I also realised that online tuition was just as effective as face-to-face and also allowed me to work with students from around the world rather than being restricted to my local area of South Devon. So I stopped teaching and became an online tutor. It was a great decision!
Do you consider yourself primarily a teacher or primarily an entrepreneur?
A teacher, definitely. I’ve always wanted to teach and I love talking about Sociology and Psychology so it’s the ideal vocation for me. Having said that, though, I’ve had to learn to be much more business-minded over the last few years – by learning about SEO, asking for advance payments to avoid last-minute cancellations and raising my fees to a level that reflects my skills and qualifications.
What are some ways that you have carved out your niche in the marketplace?
Firstly, I am more qualified than many tutors – most of my students are studying A levels, and I got AAA in mine, which is a good selling point. My First Class degree and Distinction at Masters level help too! Secondly, I am fortunate to tutor a lot of home educated students at GCSE and A level, both here in the UK and around the world. This means I can tutor between the morning and afternoon school run but still spend time with my children in the afternoons and early evenings.

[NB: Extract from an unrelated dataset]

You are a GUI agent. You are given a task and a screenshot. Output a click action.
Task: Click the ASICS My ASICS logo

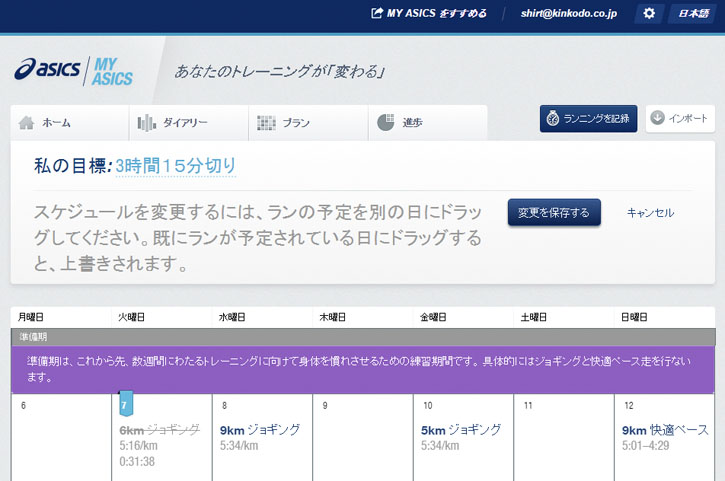74,71
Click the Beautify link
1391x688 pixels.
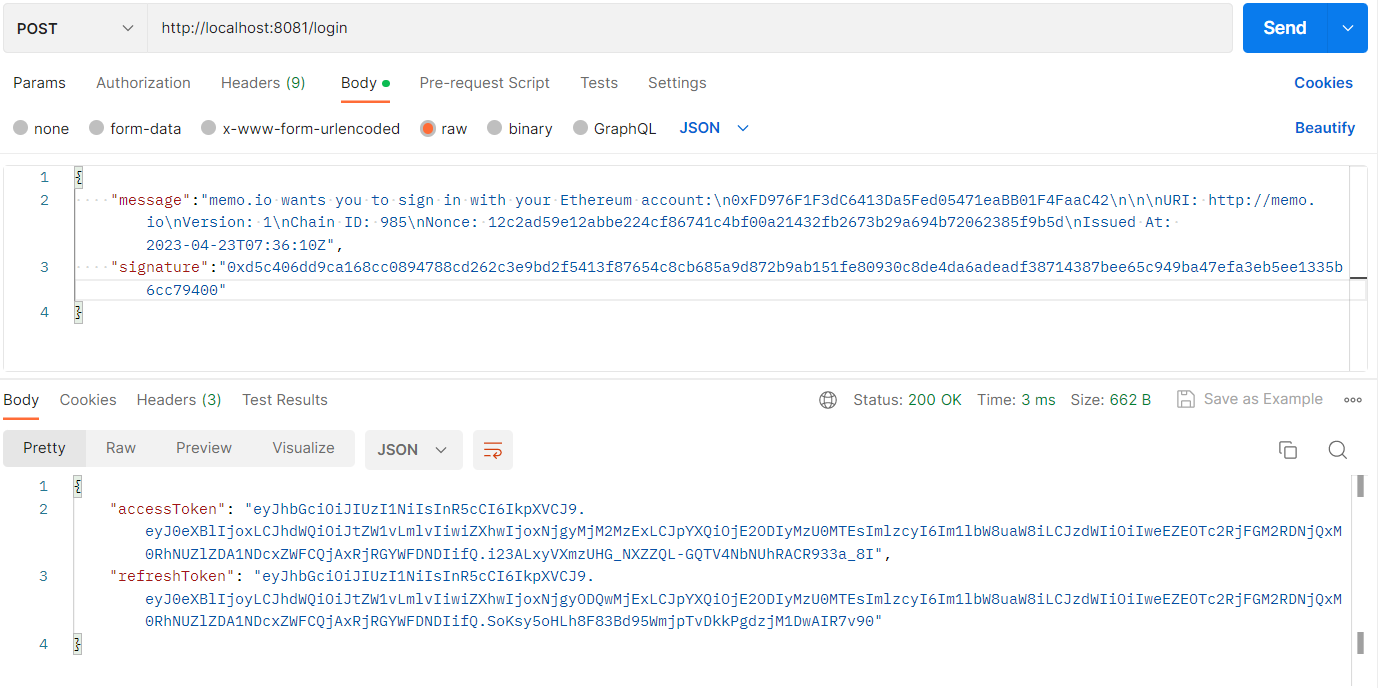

How tech savvy were you when you started?
I was fine with basic IT skills such as Word and email, and then I taught myself how to build a website and use Skype and Google Docs.
How do you find your students? (Or how do they find you?)
Have you encountered any resistance to the online format, either from students or parents?
Yes, sadly. Several local students and parents have said they are not prepared to try online lessons. However, the Home Ed community are generally very open to the idea and I find that most students are more happy to try it because they already use online video to communicate with friends and family.
Do you use social media to market your business?
Yes, I have a Facebook page, which I use to advertise but also to share interesting news and sites related to the Social Sciences.
What are your thoughts on pricing for your services?
I was pricing myself too low at first which was actually deterring some families from choosing me, so I have raised my fees to above average, although not as high as some Maths or Science tutors can charge because my subjects do not have so much demand.
The main area where I’ve had to raise my fees is university students – I now charge £45 per hour to reflect the extra planning and reading I need to do beforehand.
How do you run the administrative side of your business especially the part that involves getting paid?
Parents pay me directly into my bank account at least 24 hours before the lesson, although several prefer to pay for blocks of lessons in advance which is even better! I keep a spreadsheet of all payments and expenses.
Any tips for those thinking of taking the plunge into the world of online tutoring?
Go for it! It really is rewarding to connect with students from different cities, countries and even continents. However, be sure to fully research and study the syllabus before taking on a new client. For example, I only teach AQA GCSE and A level specifications; I wouldn’t, for example, take on a US high school student as I simply don’t know the syllabus.
Are there any drawbacks that you’ve found to online tutoring?
When the internet goes down… very annoying! Luckily it doesn’t happen often and I always make up any missed time so the student does not lose out.
How has teaching online changed your lifestyle?
It’s changed my lifestyle in a really great way! I drop my kids to school, come home, and start tutoring. I keep a few sessions free each week to go to the gym. I can still earn money even if I’m not physically at home – I just need my laptop and wifi.
Leaving my job as a teacher means no Ofsted inspections, no open evenings and no report writing. I no longer come home from school with a pile of papers to mark. If parents want me to mark past exam papers, I now charge them my standard hourly rate.
I now feel that I have a healthy, happy balance between growing my own business and watching my own children grow.